Republicans want to oust four-term Democrat Rep. Vicente Gonzalez, and Democrats think they can take out first-term Republican Rep. Monica De La Cruz.
The three Rio Grande Valley districts, Texas’ 28th, 15th and 34th, are majority Hispanic, have an immediate proximity to border policies and are majority working class, with about one in five people living in poverty. Both parties are working to campaign authentically and more effectively in these districts, especially when it comes to voters who prefer to speak Spanish.
“You’re seeing a transformation among the Republican voters, particularly folks in the Rio Grande Valley, who share Republican values: faith, family, hard work,” said National Republican Congressional Committee Chair Richard Hudson (R-N.C.). “The Republican electorate has changed, and it’s going to continue to grow.”
Gavito said she didn’t see Republican gains in the Valley in the most recent cycle, but she also added that the GOP’s plans for long-term investment to win over these voters shouldn’t be underestimated.

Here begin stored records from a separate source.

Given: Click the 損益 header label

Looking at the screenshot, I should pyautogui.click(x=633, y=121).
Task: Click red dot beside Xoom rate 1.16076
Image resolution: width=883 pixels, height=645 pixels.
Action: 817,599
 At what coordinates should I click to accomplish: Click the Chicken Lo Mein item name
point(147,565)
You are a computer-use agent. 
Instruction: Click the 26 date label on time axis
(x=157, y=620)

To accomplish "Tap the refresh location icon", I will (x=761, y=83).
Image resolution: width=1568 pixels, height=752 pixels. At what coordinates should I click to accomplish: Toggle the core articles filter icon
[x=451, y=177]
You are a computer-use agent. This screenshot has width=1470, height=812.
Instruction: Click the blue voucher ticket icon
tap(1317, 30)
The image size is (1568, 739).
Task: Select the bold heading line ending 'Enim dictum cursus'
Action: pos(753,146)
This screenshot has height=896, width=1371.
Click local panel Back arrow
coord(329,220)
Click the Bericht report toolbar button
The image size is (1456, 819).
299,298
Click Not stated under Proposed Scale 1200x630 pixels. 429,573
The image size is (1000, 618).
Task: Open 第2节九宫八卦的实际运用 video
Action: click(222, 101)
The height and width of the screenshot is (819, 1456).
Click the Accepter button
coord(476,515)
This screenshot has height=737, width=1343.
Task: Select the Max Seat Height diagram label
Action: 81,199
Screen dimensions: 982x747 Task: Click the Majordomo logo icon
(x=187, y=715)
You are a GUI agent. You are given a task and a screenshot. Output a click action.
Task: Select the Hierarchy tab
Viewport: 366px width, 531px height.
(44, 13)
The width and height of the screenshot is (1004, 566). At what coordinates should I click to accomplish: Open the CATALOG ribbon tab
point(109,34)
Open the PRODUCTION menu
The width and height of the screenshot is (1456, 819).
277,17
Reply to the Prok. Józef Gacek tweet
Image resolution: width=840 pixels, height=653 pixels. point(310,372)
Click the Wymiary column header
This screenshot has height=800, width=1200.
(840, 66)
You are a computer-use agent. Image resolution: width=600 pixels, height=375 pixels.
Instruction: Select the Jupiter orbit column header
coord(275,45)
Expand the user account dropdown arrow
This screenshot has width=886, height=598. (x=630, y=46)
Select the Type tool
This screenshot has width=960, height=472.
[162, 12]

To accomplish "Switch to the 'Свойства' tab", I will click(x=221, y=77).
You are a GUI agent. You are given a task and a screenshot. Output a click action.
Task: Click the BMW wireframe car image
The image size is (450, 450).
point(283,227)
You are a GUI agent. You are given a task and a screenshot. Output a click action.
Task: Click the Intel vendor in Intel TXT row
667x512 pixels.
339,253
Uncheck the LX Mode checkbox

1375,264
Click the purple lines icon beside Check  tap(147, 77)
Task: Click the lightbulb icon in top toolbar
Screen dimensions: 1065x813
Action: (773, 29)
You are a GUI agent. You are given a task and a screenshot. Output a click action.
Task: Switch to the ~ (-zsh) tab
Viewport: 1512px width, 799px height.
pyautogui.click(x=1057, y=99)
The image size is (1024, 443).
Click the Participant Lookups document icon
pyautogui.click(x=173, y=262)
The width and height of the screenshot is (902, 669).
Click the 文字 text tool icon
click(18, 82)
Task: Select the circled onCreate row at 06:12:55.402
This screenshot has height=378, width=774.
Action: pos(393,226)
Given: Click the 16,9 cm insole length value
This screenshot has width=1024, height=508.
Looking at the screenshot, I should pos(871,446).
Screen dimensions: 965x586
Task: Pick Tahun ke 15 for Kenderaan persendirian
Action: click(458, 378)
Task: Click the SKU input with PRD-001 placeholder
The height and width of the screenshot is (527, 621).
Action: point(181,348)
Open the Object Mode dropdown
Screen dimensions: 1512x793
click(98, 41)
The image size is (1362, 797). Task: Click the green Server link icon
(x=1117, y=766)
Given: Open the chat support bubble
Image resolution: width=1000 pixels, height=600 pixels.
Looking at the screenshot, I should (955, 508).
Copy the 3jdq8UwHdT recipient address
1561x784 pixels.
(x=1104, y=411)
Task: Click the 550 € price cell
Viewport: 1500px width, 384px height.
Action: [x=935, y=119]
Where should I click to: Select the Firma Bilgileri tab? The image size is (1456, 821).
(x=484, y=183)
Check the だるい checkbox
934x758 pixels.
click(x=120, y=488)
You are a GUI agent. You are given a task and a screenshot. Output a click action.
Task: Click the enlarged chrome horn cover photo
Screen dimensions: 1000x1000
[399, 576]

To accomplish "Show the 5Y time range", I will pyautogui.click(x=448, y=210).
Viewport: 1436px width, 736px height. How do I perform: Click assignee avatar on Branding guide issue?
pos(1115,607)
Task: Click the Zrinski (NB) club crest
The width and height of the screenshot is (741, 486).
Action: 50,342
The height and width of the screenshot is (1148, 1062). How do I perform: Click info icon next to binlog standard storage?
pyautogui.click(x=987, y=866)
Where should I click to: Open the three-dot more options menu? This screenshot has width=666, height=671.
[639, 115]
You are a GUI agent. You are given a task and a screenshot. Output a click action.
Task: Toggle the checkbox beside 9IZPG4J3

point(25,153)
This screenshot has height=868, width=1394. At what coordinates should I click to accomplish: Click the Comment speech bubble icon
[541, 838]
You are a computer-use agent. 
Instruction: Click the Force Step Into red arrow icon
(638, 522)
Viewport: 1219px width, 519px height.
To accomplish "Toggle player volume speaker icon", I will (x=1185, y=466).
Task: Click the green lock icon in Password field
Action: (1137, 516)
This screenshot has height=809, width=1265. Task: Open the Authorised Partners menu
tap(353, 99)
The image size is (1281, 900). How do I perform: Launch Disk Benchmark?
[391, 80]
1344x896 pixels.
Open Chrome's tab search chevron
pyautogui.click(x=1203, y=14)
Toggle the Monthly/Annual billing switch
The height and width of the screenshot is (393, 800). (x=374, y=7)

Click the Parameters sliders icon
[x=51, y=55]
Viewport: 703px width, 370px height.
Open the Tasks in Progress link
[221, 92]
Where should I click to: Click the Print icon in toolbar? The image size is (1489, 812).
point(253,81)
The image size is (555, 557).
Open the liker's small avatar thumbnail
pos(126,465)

Both parties have spent heavily in the three South Texas districts. Cuellar received the fourth highest independent expenditure investment from the Democratic Congressional Campaign Committee in his general election race. And $18 million was spent by outside groups — making it the ninth most expensive House race when comparing outside spending, according to Open Secrets.
Gonzalez’s race was not far behind, drawing in more than $13 million from outside groups.
De La Cruz’s race attracted $4 million from outside groups, according to Open Secrets. But more than $3.3 million of that benefitted the Republican side, mostly with negative spending against Democratic first-time candidate Michelle Vallejo.
“Our party did not make the financial commitment to Michelle that they should have and until they’re willing to make that commitment, it’s very difficult for us to take back that seat,” said Texas Democratic Party Chair Gilberto Hinojosa. “That seat is winnable.”
Hinojosa said national Democrats need to make the serious investment needed to keep the Rio Grande Valley safe for Democrats. There are several potential Democrats eyeing a run against De La Cruz, he said, including a potential second run from Vallejo, but no one has officially declared yet.
In last cycle’s match up, Vallejo won the counties closest to the U.S.-Mexico border. Meanwhile, De La Cruz won the others, including the more rural parts of the district. Former President Donald Trump won it by nearly 3 points in 2020.
Republicans see an opportunity to build on trend lines among voters in rural areas in South Texas.
“Look, if you’re a Hispanic guy and you drive a pickup truck, and you work in the oil field and you go bird hunting on the weekends, you voted for Donald Trump,” said Sen. Ted Cruz (R-Texas), who is up for reelection next year. “And so I think South Texas is headed red.”
Cruz donated to and campaigned with the Republican candidates in the Valley last cycle, and he said he plans to do so again next year, when he’s running for reelection. Cruz won about 30 percent of the Hispanic vote in his last election in 2018 against former Democratic Rep. Beto O’Rourke, according to AP Vote Cast.
Gavito, the Democratic Texas strategist, said that Cuellar and Gonzalez won reelection last year because of their authentic connections with their districts and more conservative-leaning voters. Cuellar, in particular, gets bipartisan recognition for his ubiquitous presence in his district.
But his positions butt up against Democrats’ strategy of appealing to the growing liberal vote.
“Henry Cuellar’s voting record is so close to Republicans he’s aiding momentum around Republicans. And eventually those voters are going to want the real deal, not coca lite,” Gavito said.